- **WORK TASK**:
Reply with one number: the count of lines in the data that hold the string "computer".

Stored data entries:
━━━━━━━━━━━━━━━━
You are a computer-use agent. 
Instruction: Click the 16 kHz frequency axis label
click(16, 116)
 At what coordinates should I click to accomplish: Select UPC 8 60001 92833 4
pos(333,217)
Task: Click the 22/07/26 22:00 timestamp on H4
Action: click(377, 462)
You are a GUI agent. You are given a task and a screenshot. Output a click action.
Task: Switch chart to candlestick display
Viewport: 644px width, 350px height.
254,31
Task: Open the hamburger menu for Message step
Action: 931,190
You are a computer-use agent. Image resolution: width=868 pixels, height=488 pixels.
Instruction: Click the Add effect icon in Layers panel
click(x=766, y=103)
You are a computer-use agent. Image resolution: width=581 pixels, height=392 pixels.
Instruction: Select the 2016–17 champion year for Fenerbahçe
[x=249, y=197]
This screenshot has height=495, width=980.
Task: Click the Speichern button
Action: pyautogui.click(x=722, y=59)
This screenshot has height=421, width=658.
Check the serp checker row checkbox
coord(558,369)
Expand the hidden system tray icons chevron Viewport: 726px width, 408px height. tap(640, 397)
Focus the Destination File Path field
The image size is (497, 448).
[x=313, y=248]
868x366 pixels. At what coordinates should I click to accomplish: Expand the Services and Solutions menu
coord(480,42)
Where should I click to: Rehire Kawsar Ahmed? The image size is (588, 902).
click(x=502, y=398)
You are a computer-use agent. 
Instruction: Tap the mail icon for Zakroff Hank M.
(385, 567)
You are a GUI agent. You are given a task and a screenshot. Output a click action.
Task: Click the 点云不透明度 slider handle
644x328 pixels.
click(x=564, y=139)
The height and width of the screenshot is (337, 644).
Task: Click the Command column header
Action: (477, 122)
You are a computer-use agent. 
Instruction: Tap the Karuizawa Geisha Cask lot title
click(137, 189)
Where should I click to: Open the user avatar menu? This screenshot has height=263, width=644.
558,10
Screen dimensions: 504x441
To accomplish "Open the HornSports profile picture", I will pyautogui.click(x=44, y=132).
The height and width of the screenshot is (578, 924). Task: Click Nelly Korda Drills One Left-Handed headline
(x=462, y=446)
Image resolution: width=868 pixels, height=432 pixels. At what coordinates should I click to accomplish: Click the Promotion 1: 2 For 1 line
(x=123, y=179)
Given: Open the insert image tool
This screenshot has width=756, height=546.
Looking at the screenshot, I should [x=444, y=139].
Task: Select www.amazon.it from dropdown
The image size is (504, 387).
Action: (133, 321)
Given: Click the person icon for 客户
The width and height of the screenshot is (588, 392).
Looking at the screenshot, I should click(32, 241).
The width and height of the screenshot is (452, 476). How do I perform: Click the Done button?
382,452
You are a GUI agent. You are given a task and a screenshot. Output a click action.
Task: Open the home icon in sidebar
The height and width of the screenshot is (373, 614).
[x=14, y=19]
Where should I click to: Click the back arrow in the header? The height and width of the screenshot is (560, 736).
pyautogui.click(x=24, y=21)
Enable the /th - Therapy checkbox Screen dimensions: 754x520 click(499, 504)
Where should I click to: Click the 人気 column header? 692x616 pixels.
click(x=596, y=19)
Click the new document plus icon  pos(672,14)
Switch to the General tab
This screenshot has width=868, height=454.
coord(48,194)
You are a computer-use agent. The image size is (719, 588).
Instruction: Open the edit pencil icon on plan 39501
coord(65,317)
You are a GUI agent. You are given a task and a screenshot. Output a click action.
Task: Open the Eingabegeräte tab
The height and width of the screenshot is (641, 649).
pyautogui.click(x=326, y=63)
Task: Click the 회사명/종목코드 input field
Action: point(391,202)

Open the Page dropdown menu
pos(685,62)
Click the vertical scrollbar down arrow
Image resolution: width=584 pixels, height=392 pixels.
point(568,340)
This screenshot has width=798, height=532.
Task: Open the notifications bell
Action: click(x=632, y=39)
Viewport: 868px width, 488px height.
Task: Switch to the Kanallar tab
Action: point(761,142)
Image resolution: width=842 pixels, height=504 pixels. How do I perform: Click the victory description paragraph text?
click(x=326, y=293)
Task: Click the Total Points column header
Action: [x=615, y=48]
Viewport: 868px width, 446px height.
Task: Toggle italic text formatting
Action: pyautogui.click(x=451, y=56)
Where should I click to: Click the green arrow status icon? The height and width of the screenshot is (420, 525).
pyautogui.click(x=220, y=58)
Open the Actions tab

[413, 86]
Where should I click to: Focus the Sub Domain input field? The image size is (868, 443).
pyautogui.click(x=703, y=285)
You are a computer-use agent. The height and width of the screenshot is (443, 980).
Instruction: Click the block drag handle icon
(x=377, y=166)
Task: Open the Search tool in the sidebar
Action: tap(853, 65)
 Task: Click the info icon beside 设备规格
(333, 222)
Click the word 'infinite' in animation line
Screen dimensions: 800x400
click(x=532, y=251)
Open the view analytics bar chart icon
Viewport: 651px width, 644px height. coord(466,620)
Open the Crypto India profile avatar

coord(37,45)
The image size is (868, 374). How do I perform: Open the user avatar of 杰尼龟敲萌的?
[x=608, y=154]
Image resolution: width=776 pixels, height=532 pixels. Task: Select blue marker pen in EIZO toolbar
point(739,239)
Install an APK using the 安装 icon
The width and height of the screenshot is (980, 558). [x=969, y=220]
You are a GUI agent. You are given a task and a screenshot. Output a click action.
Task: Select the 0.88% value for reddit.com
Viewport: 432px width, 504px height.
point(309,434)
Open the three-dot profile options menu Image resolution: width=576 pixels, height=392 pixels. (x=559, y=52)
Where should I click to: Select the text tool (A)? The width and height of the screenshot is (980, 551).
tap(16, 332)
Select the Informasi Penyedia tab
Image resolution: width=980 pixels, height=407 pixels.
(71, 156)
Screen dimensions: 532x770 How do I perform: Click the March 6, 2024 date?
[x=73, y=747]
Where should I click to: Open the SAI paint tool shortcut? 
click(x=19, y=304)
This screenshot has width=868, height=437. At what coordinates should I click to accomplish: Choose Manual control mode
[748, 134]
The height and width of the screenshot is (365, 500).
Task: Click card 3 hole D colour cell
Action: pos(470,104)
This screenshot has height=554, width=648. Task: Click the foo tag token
━━━━━━━━━━━━━━━━
- **EXERCISE OUTPUT**:
7